Directive:
Answer the following questions from the proof excerpt.
1. Which section does the excerpt name as containing clear analogues of its steps?
2. With what set is the root of a query tree labeled?
3. Which theorem is cited to reduce the proof to threshold weightings of the form (1, β)?
BEGIN Document extract
We now verify that \(M(u,G) = \alpha (u)\) for all u; the other requirements follow easily by induction. If \(u \in V(H)\) then \(M(u,H) = \alpha _H(u)\) by induction, and \(M(u,G-H) = \alpha (u) - \alpha _H(u)\) by the definition of \(\alpha _H\). Similarly, if \(u \in V(G-H)\) then \(M(u,G-H) = \alpha _{G-H}(u)\) and \(M(u,H) = \alpha (u) - \alpha _{G-H}(u)\). Therefore \(M(u,G) = M(u,H) + M(u,G-H) = \alpha (u)\) for all u. □

Appendix 2: Proof that \(\kappa \left( K_{q}^{d}\right) \) is \(O(q^d/d)\) for all q

The proof below is self-contained; however in places with clear analogues in Sect. 5.2 we will give less detailed explanations of the intermediate steps and intuition.

Fix q and d. Let a query tree be a binary tree in which each node is labeled with some \(U_1 \times \cdots \times U_d\) where each \(U_i \subseteq [q]\). The root is labeled with \([q]^d\), each leaf is labeled with a singleton set, and for any interior node N labeled with \(U_1 \times \cdots \times U_d\) there exist \(i \in [d]\) and \(k \in U_i\) such that the left and right children of N are labeled with \(U_1 \times \cdots \times U_{i-1} \times (U_i - k) \times U_{i+1} \times \cdots \times U_d\) and \(U_1 \times \cdots \times U_{i-1} \times \{k\} \times U_{i+1} \times \cdots \times U_d\) respectively. (In the latter case, \(U_i\) necessarily has at least two elements.)

With respect to an implicit query tree T, let \(\ell _0, \dotsc , \ell _{q^d-1}\) be the leaves in increasing order from left to right, and for \(0 \le a \le q^d\) let \(G(a) = K_{q}^{d}[\ell _0, \dotsc , \ell _{a-1}]\). Let \(\mu _T = \max _a \varDelta _{{{\mathrm {o}}}}(G(a))\) and let \(\mu \) be the maximum of \(\mu _T\) over all query trees T. For a threshold weighting \(\varDelta \in \theta \left( K_{q}^{d}\right) \) and \(H \subseteq K_{q}^{d}\) let \(\kappa _\varDelta (H) = \min _{S\in {{\mathrm {Seq}}}(H)}\max _{F\in S}\varDelta (F)\), and if H is a single-vertex graph or the empty graph then let \(\kappa _\varDelta (H)=0\). By Theorem 3.8(i) it suffices to prove that \(\kappa _\varDelta \left( K_{q}^{d}\right) \) is \(O(q^d/d)\) for all threshold weightings \(\varDelta = (1,\beta )\).
END Document extract
BEGIN Data listing
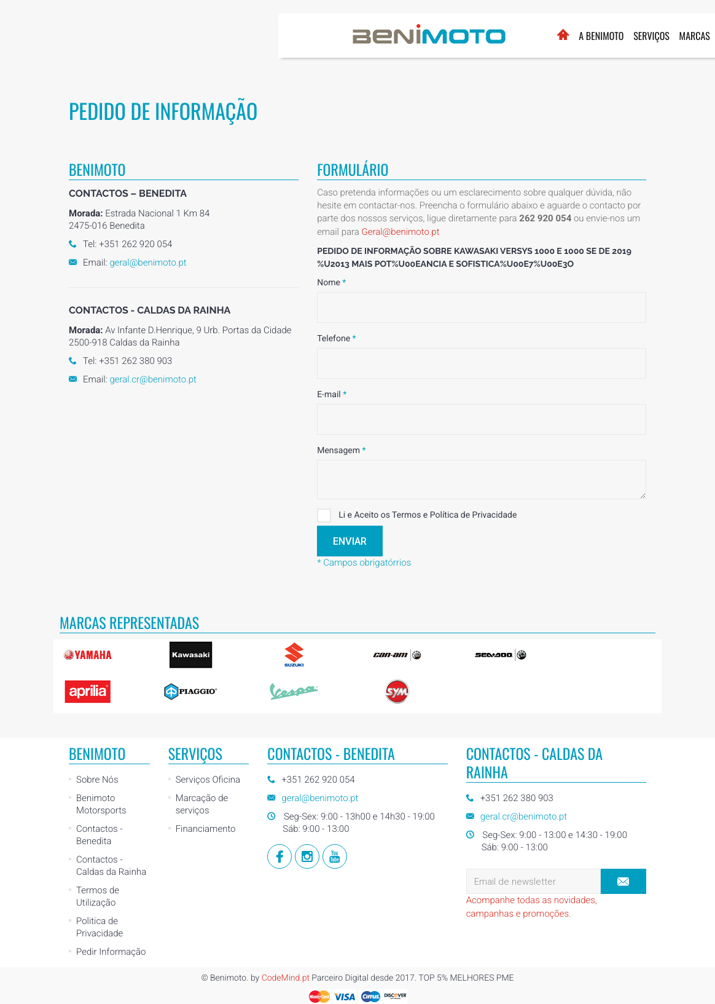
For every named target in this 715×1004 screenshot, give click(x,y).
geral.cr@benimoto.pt (152, 379)
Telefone (336, 339)
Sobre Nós (97, 779)
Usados (456, 35)
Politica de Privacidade (99, 927)
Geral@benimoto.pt (400, 231)
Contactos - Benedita (99, 835)
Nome (331, 283)
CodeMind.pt (286, 978)
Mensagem (341, 451)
END Data listing
Output below:
1. Sect. 5.2
2. [q]^d
3. Theorem 3.8(i)